Mira su pequeña mesa plegable con los ojos llenos de memoria. Quiere quejarse de su suerte, de la pequeñez inmobiliaria que caracteriza nuestros tiempos, del utilitarismo. Querría aplastar sus puños contra el endeble tablero sobre el que ahora apoya los codos y partirlo, sin consideraciones, en dos partes. O, mejor aún, en innumerables añicos minúsculos que se esparcieran por la sala hasta desaparecer del todo en la condensación iracunda del ambiente que les acoge, a él y a la mesa. Pero tan pronto como la destrucción de ese pensamiento cruza su mente, es invadido por una paz lejana, como si le llegara de Oriente y le soplara en el rostro y le refrescara cada uno de sus miembros penetrando en los órganos internos e inundándolos de sosiego.
Allí se quedó quieto y disfruta la ausencia de pecados capitales poblándole los sesos. Allí que abre los ojos y se encuentra una mesa nueva frente a él. El mismo tamaño, el mismo plegado, la misma funcionalidad utilitaria noruega con la que nos han enseñado a los de mi generación a independizarnos, a mudarnos y a aumentar la familia. La misma ampliación inexistente de familia en su apartamento de la calle Cea Bermúdez.
Entonces lo que han cambiado son los ojos. Se acuerda de que quienes no tienen y por no tener, tampoco tienen mesa. Se acuerda de los estómagos vacíos de cereal, de las manos sin callos, de los pechos sin esperanza. Entonces su mesa, ahí frente a él, le empieza a crecer como por arte de magia. Gira la cabeza. A un lado, la estantería construída de obra por el anterior inquilino, preñada de sus libros, se muestra altiva y se le antoja una hermosa mujer africana, tiesa la espina dorsal, portando todos los regalos del mundo sobre la cabeza.

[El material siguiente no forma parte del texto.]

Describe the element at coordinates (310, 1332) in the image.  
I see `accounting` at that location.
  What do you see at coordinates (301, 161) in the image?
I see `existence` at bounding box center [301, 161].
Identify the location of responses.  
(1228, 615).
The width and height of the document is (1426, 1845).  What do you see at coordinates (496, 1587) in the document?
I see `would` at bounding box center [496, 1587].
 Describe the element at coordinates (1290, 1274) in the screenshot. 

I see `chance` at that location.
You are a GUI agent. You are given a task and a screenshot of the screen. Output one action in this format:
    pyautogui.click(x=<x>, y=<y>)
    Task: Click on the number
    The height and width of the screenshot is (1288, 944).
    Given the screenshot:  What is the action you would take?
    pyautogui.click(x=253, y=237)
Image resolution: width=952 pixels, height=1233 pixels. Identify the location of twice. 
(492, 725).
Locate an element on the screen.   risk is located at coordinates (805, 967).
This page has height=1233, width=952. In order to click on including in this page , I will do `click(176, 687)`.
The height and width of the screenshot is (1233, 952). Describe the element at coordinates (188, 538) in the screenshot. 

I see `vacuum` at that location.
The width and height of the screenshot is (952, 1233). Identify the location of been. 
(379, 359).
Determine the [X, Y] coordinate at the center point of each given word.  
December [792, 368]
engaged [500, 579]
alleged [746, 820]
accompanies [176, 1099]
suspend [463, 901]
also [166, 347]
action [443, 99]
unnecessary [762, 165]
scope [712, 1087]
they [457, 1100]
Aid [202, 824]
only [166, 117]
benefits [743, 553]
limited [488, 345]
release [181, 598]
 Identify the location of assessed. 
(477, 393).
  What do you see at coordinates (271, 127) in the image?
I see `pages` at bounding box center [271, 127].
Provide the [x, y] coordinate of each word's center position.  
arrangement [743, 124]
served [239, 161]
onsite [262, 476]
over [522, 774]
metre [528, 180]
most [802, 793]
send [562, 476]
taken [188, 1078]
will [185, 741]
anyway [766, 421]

Pues los regalos de su mundo, de su pequeño mundo particular que no es africano, son esos libros que ahora le están mirando. La historia de Roma le inunda el salón. El primer coito de Anquises y Venus, el nacimiento de Eneas, su semilla en Creusa y, por fin, Ascanio Iulus encabezando la Dinastía Albana. Y de Procas a Numítor y, de ahí, a Rea Silvia junto con Marte, quien permite la aparición de los afamados Rómulo y Remo. La loba capitolina, a la vuelta de su sofá, amamanta a las criaturas. Y él asiste al espectáculo lleno de júbilo, ya desbordado por el devenir de los hechos que lo han transformado en un copista medieval que concentra toda su atención en la perfección del trazo caligráfico, pendiente ya sólo de la gota de tinta retenida en la pluma, hace y hace de la mesa el nido del ave o la cueva del primitivo. Traduce del griego al latín clásico y del latín clásico a las primeras lenguas vernáculas que ya conoce. Y ya no es hombre, que es todo letras y palabras que se pierden por la habitación.
Los ojos están cerrados y no le resulta difícil apoyar la cabeza sobre los brazos y dejarla descansar de tanta fantasía. La mesa, que antes le daba tormento, ahora le da descanso y se maravilla de que sean los ojos, sólo los ojos estudiados por un oftalmólogo, los que tienen la capacidad de dibujar la realidad que se abre ante ellos.